Following certain entry fields, the related MDS 3.0 item(s) is noted. Remember, that although MDS items are noted for some fields, the
field itself may need to be completed differently to reflect the current status of all residents as of the day of survey. The MDS items
are provided only as a reference point, the form is to be completed using the time frames and other specific instructions as noted below.
Where a field refers to the “admission assessment,” use only the counts from the first assessment since the most recent admission/entry
or reentry (OBRA or Scheduled PPS, i.e., A0310A = 01 OR A0310B = 01 or 06 OR A0310E = 1 for each resident).

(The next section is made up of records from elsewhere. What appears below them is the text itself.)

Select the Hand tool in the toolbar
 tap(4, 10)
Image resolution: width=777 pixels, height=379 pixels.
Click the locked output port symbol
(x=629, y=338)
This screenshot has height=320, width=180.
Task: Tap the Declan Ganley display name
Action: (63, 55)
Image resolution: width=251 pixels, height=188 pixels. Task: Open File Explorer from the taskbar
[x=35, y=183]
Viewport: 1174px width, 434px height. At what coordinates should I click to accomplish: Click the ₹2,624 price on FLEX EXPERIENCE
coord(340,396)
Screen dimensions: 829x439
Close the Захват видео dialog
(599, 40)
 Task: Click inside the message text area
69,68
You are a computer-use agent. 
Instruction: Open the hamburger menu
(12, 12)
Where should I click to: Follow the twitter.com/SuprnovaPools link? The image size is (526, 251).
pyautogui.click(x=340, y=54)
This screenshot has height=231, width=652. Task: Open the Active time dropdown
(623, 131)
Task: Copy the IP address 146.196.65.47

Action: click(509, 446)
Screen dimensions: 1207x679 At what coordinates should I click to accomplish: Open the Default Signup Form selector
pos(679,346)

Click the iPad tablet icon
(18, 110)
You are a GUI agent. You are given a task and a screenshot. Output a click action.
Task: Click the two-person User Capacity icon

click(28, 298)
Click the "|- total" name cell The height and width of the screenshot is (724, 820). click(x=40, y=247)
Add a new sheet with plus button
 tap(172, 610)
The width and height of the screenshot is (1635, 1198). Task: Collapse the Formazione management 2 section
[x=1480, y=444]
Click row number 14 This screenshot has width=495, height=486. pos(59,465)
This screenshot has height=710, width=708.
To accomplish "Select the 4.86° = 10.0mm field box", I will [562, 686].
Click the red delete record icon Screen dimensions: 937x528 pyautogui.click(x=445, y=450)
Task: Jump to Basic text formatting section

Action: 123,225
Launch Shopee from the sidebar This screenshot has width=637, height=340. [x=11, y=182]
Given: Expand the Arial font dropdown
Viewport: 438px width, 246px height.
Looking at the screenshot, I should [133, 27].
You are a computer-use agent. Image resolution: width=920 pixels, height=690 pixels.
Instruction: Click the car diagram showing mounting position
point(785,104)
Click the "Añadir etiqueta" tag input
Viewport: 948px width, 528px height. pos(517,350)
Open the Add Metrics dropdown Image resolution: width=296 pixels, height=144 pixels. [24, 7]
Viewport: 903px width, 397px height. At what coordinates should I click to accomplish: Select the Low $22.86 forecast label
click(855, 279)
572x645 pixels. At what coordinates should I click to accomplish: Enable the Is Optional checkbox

For the purpose of completing this form the terms: “facility” means certified beds (i.e., Medicare and/or Medicaid certified beds) and
“residents” means residents in certified beds regardless of payer source.
INSTRUCTIONS AND DEFINITIONS:
Complete each field by specifying the number of residents in
each category. If no residents fall into a category enter a “0”.
Provider Number: Facility CMS certification provider number.
A0100B; leave blank for initial certifications.
Block F75: Residents whose primary payer is Medicare.
Block F76: Residents whose primary payer is Medicaid.
Block F77: Residents whose primary payer is neither Medicare
nor Medicaid.
Block F78: Residents for whom a bed is maintained on the day
the survey begins, including those temporarily away in a hospital
or on leave. This should be representative of residents in the
nursing facility or those who have a bed-hold.
ADLS (F79 – F93): To determine resident status, unless otherwise
noted, consider the resident’s condition for the 7 days prior to the
survey. Horizontal totals across the three columns (Independent,
Assist of One or Two Staff, and Dependent) must equal the number
in Block F78, Total Residents, for each of the ADL categories
(Bathing, Dressing, Transferring, Toilet Use and Eating).
Bathing (F79 – F81): This includes a full-body bath/shower,
sponge bath, and transfer into and out of tub or shower.
G0120A = 0 for F79, G0120A = 1, 2, OR 3 for F80. OR
G0120A = 4 for F81.
Facilities may provide “setup” assistance to residents such as
drawing water for a tub bath or laying out clothes, bathing
supplies/toiletries, etc. Also, a resident may only need assistance
with washing their back or shampooing their hair. If either of
these are the case, and the resident requires no other assistance,
count the resident as independent.
Dressing (F82 – F84): How the resident puts on, and takes off all
items of clothing, including donning/removing prostheses (e.g.,
braces and artificial limbs) or elastic stockings. G0110G1 = 0 for
F82 OR G0110G1 = 1, 2, OR 3 for F83 OR G0110G1 = 4 for F84.
Facilities may set out clothes for residents. If this is the case
and this is the only assistance the resident receives, count
the resident as independent. However, if a resident receives
assistance, such as with dressing, donning a brace, elastic
stocking, a prosthesis , or securing fasteners, etc. count the
resident as needing the assistance of 1 or 2 staff, as appropriate.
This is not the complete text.